EXCERPTED TEXT:
○ ○ ○ ○ ○
# Intro To Unix Basics

### Why learn Unix?

"Unix" is a term for a family of operating systems (just like "Windows"). The Mac operating systems (OSX) are part of the Unix family. You will also hear the term "Linux" a lot - linux is part of the Unix family. Unix operating systems are very popular for running servers.

While you may be used to interacting with your laptop using a mouse and graphical interface, Unix servers like Stanford's Sherlock cluster do not work that way (graphical interfaces are a LOT of work to build and are less flexible). Instead, we need to interact with these servers through the command line or terminal. These servers can store enormous files (such as files containing millions of ATAC-seq reads), and they have many CPUs and even GPUs too, which allow us to perform powerful bioinformatic analyses that our laptops just aren't capable of.
○ ○ ○ ○ ○
[Raw records]

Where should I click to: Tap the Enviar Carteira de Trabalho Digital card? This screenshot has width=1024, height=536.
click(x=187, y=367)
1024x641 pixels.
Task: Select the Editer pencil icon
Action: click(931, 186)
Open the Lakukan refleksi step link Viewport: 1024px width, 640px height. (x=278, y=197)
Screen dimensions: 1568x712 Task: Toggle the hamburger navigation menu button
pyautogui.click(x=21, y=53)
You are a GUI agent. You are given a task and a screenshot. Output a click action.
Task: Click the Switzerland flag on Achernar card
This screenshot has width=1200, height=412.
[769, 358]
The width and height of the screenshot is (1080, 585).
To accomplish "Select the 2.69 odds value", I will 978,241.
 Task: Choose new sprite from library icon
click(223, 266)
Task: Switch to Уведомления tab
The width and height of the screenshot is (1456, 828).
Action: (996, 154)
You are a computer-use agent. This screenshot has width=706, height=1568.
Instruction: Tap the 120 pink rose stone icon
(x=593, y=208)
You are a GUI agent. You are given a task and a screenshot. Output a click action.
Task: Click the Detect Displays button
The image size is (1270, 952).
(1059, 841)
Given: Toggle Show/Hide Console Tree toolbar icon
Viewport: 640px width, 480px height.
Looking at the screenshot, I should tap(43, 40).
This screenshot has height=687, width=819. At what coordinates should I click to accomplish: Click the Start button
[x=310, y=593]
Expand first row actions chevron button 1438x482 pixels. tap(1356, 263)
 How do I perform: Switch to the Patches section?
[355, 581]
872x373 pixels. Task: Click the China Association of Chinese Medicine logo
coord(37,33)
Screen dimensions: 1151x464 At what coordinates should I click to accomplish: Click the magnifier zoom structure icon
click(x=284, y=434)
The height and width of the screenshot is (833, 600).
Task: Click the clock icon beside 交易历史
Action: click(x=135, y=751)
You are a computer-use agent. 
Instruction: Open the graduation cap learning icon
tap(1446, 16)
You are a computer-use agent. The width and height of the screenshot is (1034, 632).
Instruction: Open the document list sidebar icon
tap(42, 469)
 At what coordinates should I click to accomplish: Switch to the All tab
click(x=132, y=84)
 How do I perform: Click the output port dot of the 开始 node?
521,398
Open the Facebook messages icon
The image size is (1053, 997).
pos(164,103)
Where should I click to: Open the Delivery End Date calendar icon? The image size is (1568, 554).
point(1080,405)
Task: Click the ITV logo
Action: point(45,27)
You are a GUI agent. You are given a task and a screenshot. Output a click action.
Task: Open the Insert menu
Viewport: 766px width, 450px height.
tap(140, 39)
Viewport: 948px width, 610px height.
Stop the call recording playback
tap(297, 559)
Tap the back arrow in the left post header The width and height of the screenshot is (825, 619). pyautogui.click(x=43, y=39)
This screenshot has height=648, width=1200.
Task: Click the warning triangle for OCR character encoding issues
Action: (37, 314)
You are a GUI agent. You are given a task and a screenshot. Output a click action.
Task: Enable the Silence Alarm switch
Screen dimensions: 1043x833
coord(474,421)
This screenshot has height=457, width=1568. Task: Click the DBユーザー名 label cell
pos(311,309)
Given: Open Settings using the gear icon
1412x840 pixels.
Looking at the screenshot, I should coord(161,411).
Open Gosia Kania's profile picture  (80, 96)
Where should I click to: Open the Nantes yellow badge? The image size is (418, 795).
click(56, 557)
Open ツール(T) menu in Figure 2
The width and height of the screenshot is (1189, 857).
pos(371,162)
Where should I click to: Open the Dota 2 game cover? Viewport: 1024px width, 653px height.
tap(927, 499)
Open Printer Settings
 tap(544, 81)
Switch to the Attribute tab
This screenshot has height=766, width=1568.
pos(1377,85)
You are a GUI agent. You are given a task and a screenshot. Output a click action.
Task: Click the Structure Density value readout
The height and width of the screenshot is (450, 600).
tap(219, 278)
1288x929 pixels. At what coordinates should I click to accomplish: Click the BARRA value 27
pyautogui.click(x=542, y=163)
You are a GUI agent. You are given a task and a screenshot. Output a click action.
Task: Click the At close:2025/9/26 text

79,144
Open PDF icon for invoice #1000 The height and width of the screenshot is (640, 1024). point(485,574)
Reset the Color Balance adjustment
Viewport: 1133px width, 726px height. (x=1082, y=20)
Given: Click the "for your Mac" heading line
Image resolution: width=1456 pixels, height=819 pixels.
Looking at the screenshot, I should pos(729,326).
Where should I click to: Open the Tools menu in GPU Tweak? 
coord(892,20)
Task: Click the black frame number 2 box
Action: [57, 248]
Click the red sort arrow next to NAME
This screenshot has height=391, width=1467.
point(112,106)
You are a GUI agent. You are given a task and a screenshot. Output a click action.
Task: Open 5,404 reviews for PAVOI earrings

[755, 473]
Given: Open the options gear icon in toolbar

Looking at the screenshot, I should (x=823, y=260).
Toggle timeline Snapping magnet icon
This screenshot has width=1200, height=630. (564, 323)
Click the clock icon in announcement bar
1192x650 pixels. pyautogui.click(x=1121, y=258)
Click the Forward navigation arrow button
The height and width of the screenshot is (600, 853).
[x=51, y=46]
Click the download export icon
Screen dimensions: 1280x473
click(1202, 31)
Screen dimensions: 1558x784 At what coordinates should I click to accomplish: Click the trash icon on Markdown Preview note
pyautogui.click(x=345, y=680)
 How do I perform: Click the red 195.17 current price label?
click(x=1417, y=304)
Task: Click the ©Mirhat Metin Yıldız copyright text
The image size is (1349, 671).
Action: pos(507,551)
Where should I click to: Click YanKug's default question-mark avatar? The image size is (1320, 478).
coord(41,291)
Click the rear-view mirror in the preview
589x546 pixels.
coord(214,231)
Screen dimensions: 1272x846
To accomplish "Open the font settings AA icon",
○ ○ ○ ○ ○
According to the Unix introduction, how must users interact with Unix servers such as Stanford's Sherlock cluster? The records aren't needed for the task.

RESPONSE TO THIS TASK: They must interact with these servers through the command line or terminal.